L’analisi non sarebbe nuova, non fosse altro perché in questi giorni è ripetuta da diversi esponenti del centrodestra. Il fatto è che a sostenerla ed esporla in modo analitico è stato anche Marco Benedetto, manager per anni vicino a Carlo De Benedetti. Uno dei maggiori conoscitori italiani del mondo dell’editoria nonché esponente di punta, fino a poco tempo fa, di un gruppo, quello l’Espresso-Repubblica, non sospetto di simpatie verso il premier.
Benedetto ha affidato il suo pensiero al quotidiano online Blitz. Dietro le mosse del Times del potente editore australiano ci sono due episodi che Murdoch si è legato al dito. Prima la mancata vendita di Mediaset allo stesso Murdoch nel 1998, episodio ricordato ultimamente anche da Berlusconi. E poi, più recentemente, il raddoppio dell’Iva sulla pay tv che ha colpito direttamente Sky. «Come stupirsi che Murdoch ce l’abbia con lui? Più che legittimo il sospetto che schieri i suoi giornali contro di lui, approfittando dei liquami della rissa in famiglia scatenata dalla moglie Veronica», scrive l’ex top manager di Repubblica».
Tesi lineare, che però non è condivisa dal quotidiano romano, che ospita praticamente ogni giorno gli attacchi dei sempre autorevoli quotidiani esteri, interpretandoli come puro esercizio della libertà di stampa. Segno - ha osservato ieri Franco Bechis su Italia Oggi - che «tutto il mondo è paese: la libertà di informazione è una chimera in Italia come in Gran Bretagna, dove la stampa, salvo rarissimi casi, è piegata ad interessi di chi la possiede e la controlla». Sotto questa luce hanno un senso i pezzi dedicati all’Italia dai quotidiani londinesi. Prima l’intervista - poi smentita - alla madre di Noemi. Poi lo «scoop» - aggiunge ancora Bechis - delle ragazze che al telefono parlano di Berlusconi con il nome in codice Papi. E, infine, l’editoriale nel quale si definisce il presidente del Consiglio un clown.

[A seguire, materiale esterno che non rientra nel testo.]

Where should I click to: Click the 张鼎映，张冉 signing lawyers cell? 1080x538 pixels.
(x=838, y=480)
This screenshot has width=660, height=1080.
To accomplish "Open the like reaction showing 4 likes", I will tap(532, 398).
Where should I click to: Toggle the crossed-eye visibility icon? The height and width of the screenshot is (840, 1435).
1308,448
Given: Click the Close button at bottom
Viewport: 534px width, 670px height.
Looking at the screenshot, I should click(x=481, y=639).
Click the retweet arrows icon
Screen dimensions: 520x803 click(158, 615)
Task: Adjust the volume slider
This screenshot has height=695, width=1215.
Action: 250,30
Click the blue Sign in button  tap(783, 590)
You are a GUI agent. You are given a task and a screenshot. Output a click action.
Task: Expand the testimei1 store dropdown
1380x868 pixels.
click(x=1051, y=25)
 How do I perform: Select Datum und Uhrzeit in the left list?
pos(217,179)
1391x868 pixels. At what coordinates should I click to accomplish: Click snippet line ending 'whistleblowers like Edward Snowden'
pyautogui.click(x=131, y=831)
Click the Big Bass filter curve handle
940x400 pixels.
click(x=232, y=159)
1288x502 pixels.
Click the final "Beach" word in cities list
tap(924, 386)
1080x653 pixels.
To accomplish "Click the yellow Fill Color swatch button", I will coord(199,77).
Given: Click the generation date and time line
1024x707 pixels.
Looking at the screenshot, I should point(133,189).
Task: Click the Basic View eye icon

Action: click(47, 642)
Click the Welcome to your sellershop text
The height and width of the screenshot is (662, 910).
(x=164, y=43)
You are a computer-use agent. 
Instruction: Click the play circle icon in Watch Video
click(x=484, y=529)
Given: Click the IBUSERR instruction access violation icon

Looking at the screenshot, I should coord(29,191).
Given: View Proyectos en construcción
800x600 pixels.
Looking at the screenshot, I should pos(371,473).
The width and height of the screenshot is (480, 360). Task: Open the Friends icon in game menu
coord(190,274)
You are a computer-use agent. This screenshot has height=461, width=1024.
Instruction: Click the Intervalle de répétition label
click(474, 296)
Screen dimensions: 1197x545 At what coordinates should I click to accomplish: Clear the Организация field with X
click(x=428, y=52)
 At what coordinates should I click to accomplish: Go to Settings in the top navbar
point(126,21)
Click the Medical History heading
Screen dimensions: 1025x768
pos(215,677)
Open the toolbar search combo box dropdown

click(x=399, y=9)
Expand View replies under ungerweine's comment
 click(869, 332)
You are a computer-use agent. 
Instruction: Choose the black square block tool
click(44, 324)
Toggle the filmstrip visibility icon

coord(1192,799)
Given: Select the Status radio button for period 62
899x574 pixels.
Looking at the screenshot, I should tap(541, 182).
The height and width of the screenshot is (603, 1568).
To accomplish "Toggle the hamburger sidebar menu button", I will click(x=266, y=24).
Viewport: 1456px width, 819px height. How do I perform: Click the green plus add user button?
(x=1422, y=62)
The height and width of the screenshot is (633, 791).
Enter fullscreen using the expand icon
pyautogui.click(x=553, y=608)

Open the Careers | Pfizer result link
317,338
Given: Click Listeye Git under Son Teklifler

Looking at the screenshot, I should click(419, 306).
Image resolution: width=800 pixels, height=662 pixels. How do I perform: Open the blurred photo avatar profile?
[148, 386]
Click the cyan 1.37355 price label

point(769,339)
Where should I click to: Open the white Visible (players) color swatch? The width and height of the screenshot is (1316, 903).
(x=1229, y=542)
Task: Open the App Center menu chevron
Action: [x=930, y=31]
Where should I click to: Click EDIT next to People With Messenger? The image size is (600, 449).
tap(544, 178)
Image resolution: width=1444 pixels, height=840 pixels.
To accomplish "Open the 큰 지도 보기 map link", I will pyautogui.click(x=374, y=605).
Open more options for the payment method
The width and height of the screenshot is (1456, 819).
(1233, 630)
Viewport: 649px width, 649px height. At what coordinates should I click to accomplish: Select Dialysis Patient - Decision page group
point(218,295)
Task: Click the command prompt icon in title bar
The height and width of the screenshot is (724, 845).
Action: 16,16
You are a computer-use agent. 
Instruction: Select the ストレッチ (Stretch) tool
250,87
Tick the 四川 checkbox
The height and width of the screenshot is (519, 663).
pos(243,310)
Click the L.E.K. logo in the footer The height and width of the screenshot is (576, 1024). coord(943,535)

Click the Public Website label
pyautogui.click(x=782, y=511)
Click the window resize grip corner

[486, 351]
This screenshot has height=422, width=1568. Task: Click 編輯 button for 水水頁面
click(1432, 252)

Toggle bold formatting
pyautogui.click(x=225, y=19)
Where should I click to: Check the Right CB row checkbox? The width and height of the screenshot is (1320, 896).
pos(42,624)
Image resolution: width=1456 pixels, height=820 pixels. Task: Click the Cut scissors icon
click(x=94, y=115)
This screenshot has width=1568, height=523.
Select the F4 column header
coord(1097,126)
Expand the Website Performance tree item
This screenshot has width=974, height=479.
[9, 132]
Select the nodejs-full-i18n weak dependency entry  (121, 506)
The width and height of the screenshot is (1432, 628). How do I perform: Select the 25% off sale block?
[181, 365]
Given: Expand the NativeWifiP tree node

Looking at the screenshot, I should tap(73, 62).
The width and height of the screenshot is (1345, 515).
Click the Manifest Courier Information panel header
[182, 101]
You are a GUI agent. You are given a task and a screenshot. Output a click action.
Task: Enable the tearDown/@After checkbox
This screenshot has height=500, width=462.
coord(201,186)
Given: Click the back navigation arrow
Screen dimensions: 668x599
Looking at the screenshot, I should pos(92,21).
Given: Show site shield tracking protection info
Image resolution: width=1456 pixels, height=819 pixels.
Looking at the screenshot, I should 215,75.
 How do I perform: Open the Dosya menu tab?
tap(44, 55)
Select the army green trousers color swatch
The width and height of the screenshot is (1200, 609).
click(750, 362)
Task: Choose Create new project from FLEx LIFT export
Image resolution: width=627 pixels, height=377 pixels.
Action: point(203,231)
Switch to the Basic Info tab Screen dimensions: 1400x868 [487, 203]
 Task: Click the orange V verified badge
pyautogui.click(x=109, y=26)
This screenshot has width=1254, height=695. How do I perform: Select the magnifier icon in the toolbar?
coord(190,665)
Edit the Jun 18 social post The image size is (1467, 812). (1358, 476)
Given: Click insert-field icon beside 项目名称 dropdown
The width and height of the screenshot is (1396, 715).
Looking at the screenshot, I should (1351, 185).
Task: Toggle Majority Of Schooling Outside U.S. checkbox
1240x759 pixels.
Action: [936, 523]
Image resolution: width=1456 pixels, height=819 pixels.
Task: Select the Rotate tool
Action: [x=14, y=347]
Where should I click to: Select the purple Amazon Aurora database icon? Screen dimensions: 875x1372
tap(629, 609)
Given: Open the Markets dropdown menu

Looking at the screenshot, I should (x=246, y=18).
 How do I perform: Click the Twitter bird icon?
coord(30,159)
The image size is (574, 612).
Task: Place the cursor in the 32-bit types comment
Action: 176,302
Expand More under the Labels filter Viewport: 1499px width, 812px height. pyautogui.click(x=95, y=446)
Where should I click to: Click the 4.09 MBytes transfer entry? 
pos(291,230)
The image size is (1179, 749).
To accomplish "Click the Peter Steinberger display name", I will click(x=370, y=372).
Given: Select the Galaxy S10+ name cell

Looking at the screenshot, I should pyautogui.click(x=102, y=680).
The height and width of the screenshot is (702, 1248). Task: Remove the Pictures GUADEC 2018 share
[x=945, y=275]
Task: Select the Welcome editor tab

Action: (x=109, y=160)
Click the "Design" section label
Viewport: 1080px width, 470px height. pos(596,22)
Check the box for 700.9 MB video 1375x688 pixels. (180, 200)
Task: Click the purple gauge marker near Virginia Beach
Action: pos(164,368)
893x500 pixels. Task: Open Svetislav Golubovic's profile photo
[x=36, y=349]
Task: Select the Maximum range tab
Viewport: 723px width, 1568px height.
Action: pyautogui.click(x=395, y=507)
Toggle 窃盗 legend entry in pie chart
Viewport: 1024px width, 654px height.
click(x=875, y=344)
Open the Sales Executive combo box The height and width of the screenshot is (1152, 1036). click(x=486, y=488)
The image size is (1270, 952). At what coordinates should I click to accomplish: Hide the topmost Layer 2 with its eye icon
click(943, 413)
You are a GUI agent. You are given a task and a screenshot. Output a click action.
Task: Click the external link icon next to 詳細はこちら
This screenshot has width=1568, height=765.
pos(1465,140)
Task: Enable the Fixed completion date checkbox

In questi attacchi, scrive Benedetto, non c’è niente di politico. Perché «Murdoch non è di sinistra, i suoi giornali sono tutt’altro che di sinistra, i giornalisti del Times e del Financial Times (che non è di Murdoch ma che ha attaccato Berlusconi per primo) sono tutt’altro che comunisti, anzi, nell’insieme sono inesorabilmente di destra».
Ai redattori inglesi l’attacco a Berlusconi è comunque venuto facilissimo visto che «sono un po’ snobbetti e prevenuti contro il tipo salesman brianzolo che Berlusconi incarna tanto bene», scrive Benedetto. Sulle capacità di Murdoch di condizionare il potere politico, il manager ha pochi dubbi: «Murdoch è un signore che è stato capace di piegare ai suoi voleri personaggi come Ronald Reagan e Margaret Thatcher, di andare d’accordo con il governo della Cina rossa. È forse il più bravo e geniale editore del mondo». E l’Italia gli interessa molto. Lo sbarco del tycoon australiano nel Belpaese «ricorda un po’ quella dei normanni nel nostro meridione: vennero chiamati, quasi mille anni fa, come dei mercenari. Piacquero loro il clima e la natura e nel giro di un paio di generazioni diventarono i padroni del Sud. Chiamato da Berlusconi per quello scherzetto, Murdoch ha capito che il mercato italiano era promettente e ci si è installato.
Di fronte a questi fatti è da ingenui stupirsi degli attacchi al governo italiano. E, forse, anche prenderli sul serio.